### FRAGMENTO
-- -- --
Se despliega así un juego que, en el fondo, es similar al del populismo político convencional, pues exalta y cabalga con la masa, y atribuye toda la responsabilidad al gobernante, alimentando la misma soberbia moral y el mismo deseo de revancha, continúa escribiendo. Además, quienes usan este discurso también se distancian de la élite, lo que les permite proponerse como alternativa. Una alternativa que, como el populismo convencional, da por supuesta su propia benevolencia.

Sin embargo, a la postre, su efectividad política es dudosa, quizá por la contradicción entre lo acervo y desenvuelto de su crítica al establishment y el conservadurismo real de su promesa, que apenas consiste en retocarlo para gobernar en beneficio general, añade más adelante. Además, su recurso al maniqueísmo lastra futuros intentos racionalizadores, los cuales exigen que todos cooperemos. Quien insiste en que las élites se han portado mal, se sitúa en malas condiciones para pedir al votante que contribuya a un esfuerzo colectivo.

Como ocurrió con el regeneracionismo de hace un siglo, este maniqueísmo táctico solo autoengaña a algunos de sus practicantes, señala. No al votante más racional, que, apesadumbrado, mantiene su apoyo a los viejos partidos excepto para castigarles ocasionalmente o para cubrir un vacío momentáneo. Su escepticismo es tal que apenas siente frustración cuando el león regenerador engendra peluches continuistas (como el regalar título de bachiller a los suspensos), cuando no reaccionarios (como es reducir el IVA de la ópera y demás recreos artesanales).

Por otro lado, al votante que se cree la versión maniquea de la crítica le cuesta identificarse con quien, amén de reemplazar al gobernante, tan solo propone cambios dudosos y de los cuales, por su origen y complejidad, desconfía. De ahí que ese votante opte, de entre las ofertas rupturistas, por aquélla que mejor se ajusta a sus pasiones, afirma.
-- -- --
### POR HACER
Responda, a partir del fragmento, estas tres preguntas:
(a) Según el primer párrafo, ¿qué da por supuesta la alternativa, al igual que el populismo convencional?
(b) ¿Qué lastra el recurso al maniqueísmo?
(c) ¿Con qué movimiento de hace un siglo se compara el maniqueísmo táctico?
El listado es material independiente del fragmento.

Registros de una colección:
-- -- --
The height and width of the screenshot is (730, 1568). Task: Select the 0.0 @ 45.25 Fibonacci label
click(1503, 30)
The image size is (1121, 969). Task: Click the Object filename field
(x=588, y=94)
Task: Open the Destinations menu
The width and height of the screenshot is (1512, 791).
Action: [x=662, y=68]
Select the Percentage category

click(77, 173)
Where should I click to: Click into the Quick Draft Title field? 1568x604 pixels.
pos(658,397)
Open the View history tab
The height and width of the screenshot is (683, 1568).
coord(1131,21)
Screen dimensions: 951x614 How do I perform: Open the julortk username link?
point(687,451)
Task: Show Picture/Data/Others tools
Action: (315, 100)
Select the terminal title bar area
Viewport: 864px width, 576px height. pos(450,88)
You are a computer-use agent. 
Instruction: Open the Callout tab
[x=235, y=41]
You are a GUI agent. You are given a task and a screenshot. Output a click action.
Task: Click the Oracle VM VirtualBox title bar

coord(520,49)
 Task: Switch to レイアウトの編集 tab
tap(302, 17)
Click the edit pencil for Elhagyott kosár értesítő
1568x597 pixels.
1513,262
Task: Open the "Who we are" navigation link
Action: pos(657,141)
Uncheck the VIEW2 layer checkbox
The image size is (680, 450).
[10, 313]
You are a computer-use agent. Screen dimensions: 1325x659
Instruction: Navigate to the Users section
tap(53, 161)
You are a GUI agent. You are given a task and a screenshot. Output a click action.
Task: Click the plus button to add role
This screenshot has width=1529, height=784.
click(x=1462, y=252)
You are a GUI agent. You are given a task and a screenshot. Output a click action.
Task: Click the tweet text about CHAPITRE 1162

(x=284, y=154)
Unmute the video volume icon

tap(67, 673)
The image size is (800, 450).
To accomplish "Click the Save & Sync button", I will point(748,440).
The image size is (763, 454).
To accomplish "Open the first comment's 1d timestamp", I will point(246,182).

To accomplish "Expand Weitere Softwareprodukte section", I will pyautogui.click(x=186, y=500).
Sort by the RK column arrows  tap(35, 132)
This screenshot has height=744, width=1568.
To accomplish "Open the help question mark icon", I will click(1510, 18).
-- -- --
### SOLUCIÓN
(a) Su propia benevolencia.
(b) Los futuros intentos racionalizadores.
(c) Con el regeneracionismo.